Depuis 1985, elles sont intervenues à l’étranger pour des opérations de secours, lors de séismes au Mexique, au Salvador, en Arménie, en Egypte, en Turquie, en Inde, en Iran, au Maroc. C’était également le cas lors des feux de forêt en France (août 2003), des inondations au Soudan (septembre 1987) et au Yémen (novembre 2008) ou suite à des explosions comme au Nigeria en 2002 et en 2015 lors du séisme qui a frappé le Népal. À ce propos,  l’Organisation internationale de la protection civile (OIPC) avait félicité, pour rappel, la Protection civile algérienne pour son intervention « remarquable  empreinte d’expertise et de professionnalisme » lors du séisme du Népal, ou l’Algérie était, le seul pays africain et arabe, pour rappel qui a été présent sur les lieux du drame. Il est à rappeler, qu’en 2017, la Protection civile a obtenu la certification aux normes internationales INSARA, en zones urbaines sous l’égide des Nations unies.
Et plus récemment encore, en août dernier, les éléments de la Protection civile se ont rendus au Liban, suite à l’explosion ayant frappé de plein fouet la capitale du pays des cèdres. En effet un détachement spécial a été dépêché, au Liban, composé de 34 éléments, dirigé par le sous-directeur des secours médicalisés à la direction générale de la Protection civile (DGPC), le colonel-médecin Omar Ben Abdeslam.
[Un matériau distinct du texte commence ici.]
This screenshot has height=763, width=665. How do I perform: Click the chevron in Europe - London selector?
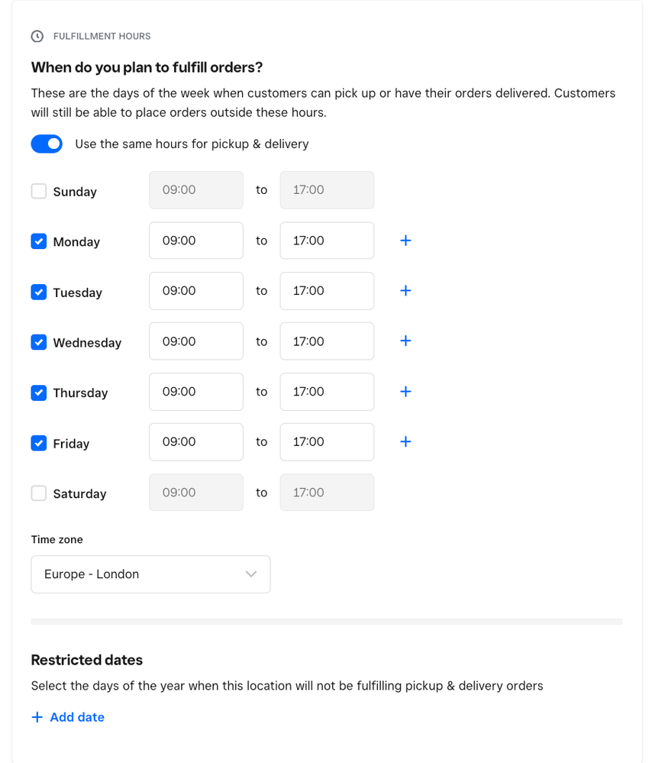[251, 574]
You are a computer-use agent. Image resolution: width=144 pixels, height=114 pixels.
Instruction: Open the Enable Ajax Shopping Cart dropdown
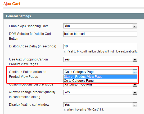[x=100, y=26]
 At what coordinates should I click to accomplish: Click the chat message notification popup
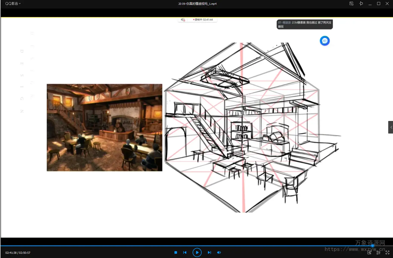point(305,24)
Parmi ces éléments, il y avait 14 médecins spécialisés dans la médecine des catastrophes, cinq paramédicaux et 15 éléments de l’équipe du Groupe consultatif international de recherche et de sauvetage en zones urbaines sous l’égide des Nations unies. Notons que depuis notamment les années 80, le personnel de la Protection civile a été présent, pour secourir, aider et porter assistance, aux victimes de situations catastrophiques. Ils ont intervenu lors de séismes ayant frappé, le Mexique, Salvador, l’Arménie, l’Egypte, la Turquie, l’ Inde, l’Iran, le Maroc et également des feux de forêt survenus en France, août 2003, où lors des inondations de septembre 1987, au Soudan celles du Yémen, en novembre 2008 ou suite à des explosions comme ce fut le cas au Nigeria en 2002.